Uniting Group-Transfer and Ring-Opening Polymerization-Block Copolymers from Functional Michael-Type Monomers and Lactones

Herein, the consecutive group-transfer polymerization (GTP) of the Michael-type monomer 2-vinylpyridine (2VP) and ring-opening polymerization (ROP) of epsilon-caprolactone (CL) or (-)-menthide (M) using a monometallic and a bimetallic 2-methoxaminethylamino-bis(phenolate) yttrium catalyst for the synthesis of AB- and BAB-type block copolymers (P2VP-b-PCL and P2VP-b-PM) are reported. Using the more demanding (-)-menthide, further insights into the catalytic nature of this combinatorial polymerization approach were gained using a kinetic copolymerization approach. These investigations revealed a living-type polymerization, for the initial GTP sequence as well as the subsequent ROP. To show the influence of the coordination strength of the monomers to the metal center, the addition sequence is alternated, uncovering a lower coordination strength of Michael-type monomer 2VP to the metal than that of lactones.
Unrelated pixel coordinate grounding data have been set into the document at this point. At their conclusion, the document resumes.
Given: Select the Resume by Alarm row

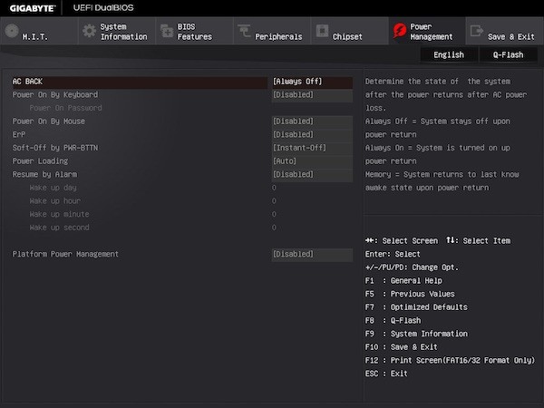Looking at the screenshot, I should [45, 174].
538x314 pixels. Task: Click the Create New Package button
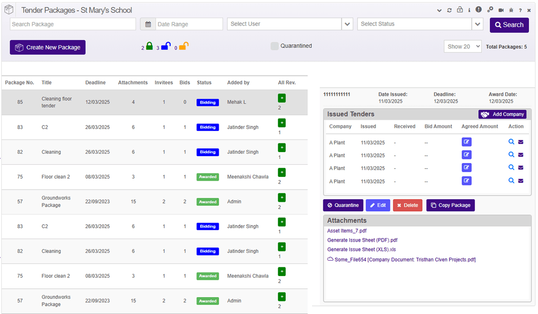[x=48, y=48]
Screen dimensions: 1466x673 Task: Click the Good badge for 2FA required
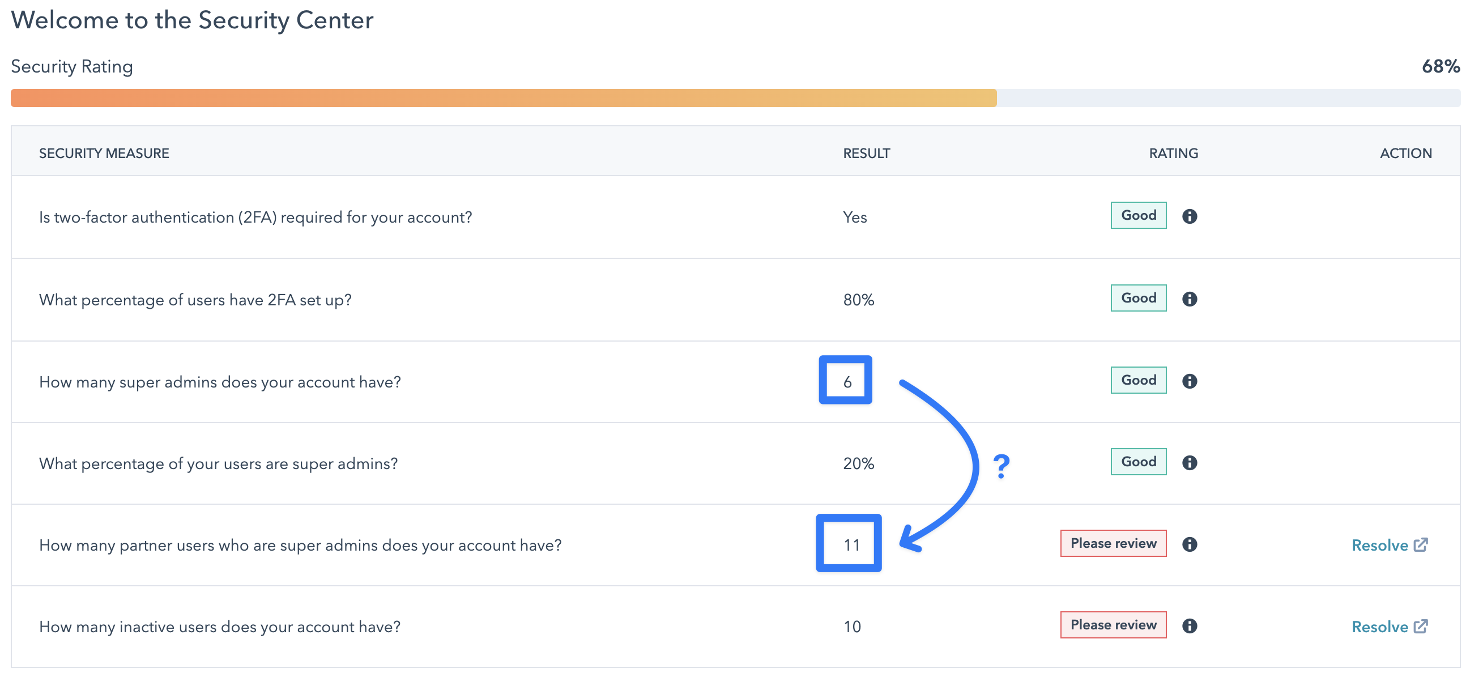click(x=1138, y=215)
Quenching of the active propagating chain end during ROP chain growth showed a coordination-insertion mechanism for the polymerization of CL and M initiated by an acyl-oxygen cleavage of lactones by the active P2VP chain. The AB- and BAB-type block copolymers of P2VP with PCL or PM showed the formation of precisely defined micelles in an acidic medium, and thermal transitions of the copolymers were shown to be microphase separation-influenced.